In 1945, “Rien où poser sa tête” was quietly published in Geneva, Switzerland. In the memoir, translated as “No Place to Lay One’s Head,” the author tells the story of her escape from the Nazis, how she smuggles herself into Switzerland. She writes about Kristallnacht, the Nazi occupation of France and more. She recounts the details of her escape and her survival.

It’s a remarkable story that has been lost — until now.

Francoise Frenkel was born Frymeta Idesa Frenkel near Lodz, Poland, in 1889, and died in Nice on Jan. 18, 1975. There are no known photos of Francoise, and the original publication of her book had a very small print run.

The book seemed fated to remain in obscurity, until 2010, when it was discovered in an attic in southern France at a “jumble sale.” It was published in 2015 with a preface by Nobel Prize literature winner Patrick Modiano. In 2018, it was translated into English by Stephanie Smee and published in the U.K. as “No Place to Lay One’s Head.”

Now it’s available in the United States for the first time as  “The Bookshop in Berlin.”

Frenkel writes about her love for books growing up, and the French-language bookshop Maison du Livre Français (literally, the French Book House) that she founded with her husband in Berlin in 1921. (In 1933, her husband, Simon Raichenstein, went into exile in France, a fact that she does not mention.)

In 1935, things became complicated for Francoise: The Nazis passed the Nuremberg race laws.

“My own personal circumstances became very precarious,” she writes. “On the one hand [German authorities] tolerated my business representing French literature; on the other, they held my origins against me.”

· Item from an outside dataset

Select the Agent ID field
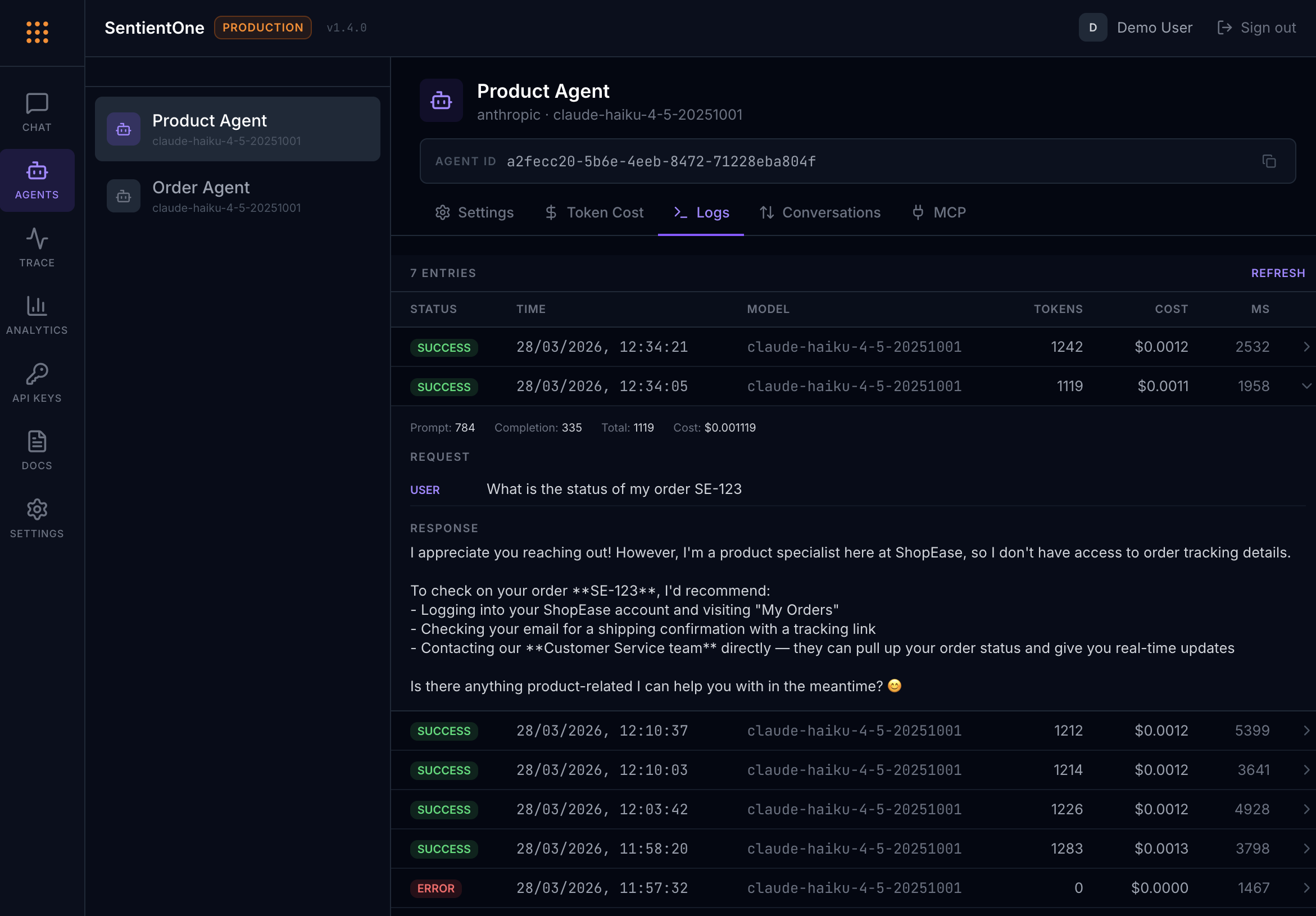 tap(660, 161)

On Kristallnacht in 1938, her bookshop is spared — it is not on the list of Jewish businesses and places of worship targeted by the Nazis. Yet the night is still full of tragedy. Francois writes about watching a synagogue burn down near her house, finding fragments of Torah scrolls, watching neighbors try to gather the desecrated relics.

In July 1939, she escapes to Paris. In May 1940, she flees Paris for the Southern Zone, ending up in Nice in December. In December 1942, she attempts to cross to Switzerland — she is arrested, tried and acquitted. In June 1943, she tries again; this time, she is successful.

French police detain her husband in July 1942. Simon is then sent to Drancy camp, and then Auschwitz, where he is killed. In the memoir, Francoise never mentions him or the fact that she was married.

Perhaps it is too difficult to write about him — the story ends once she arrives in Switzerland, where she would write and publish her memoir.

In the forward, she writes, “It is the duty of those who have survived to bear witness to ensure the dead are not forgotten, nor humble acts of self-sacrifice left unacknowledged.”

It’s an extraordinary memoir, telling the story of an extraordinary woman, that thankfully is no longer lost to history.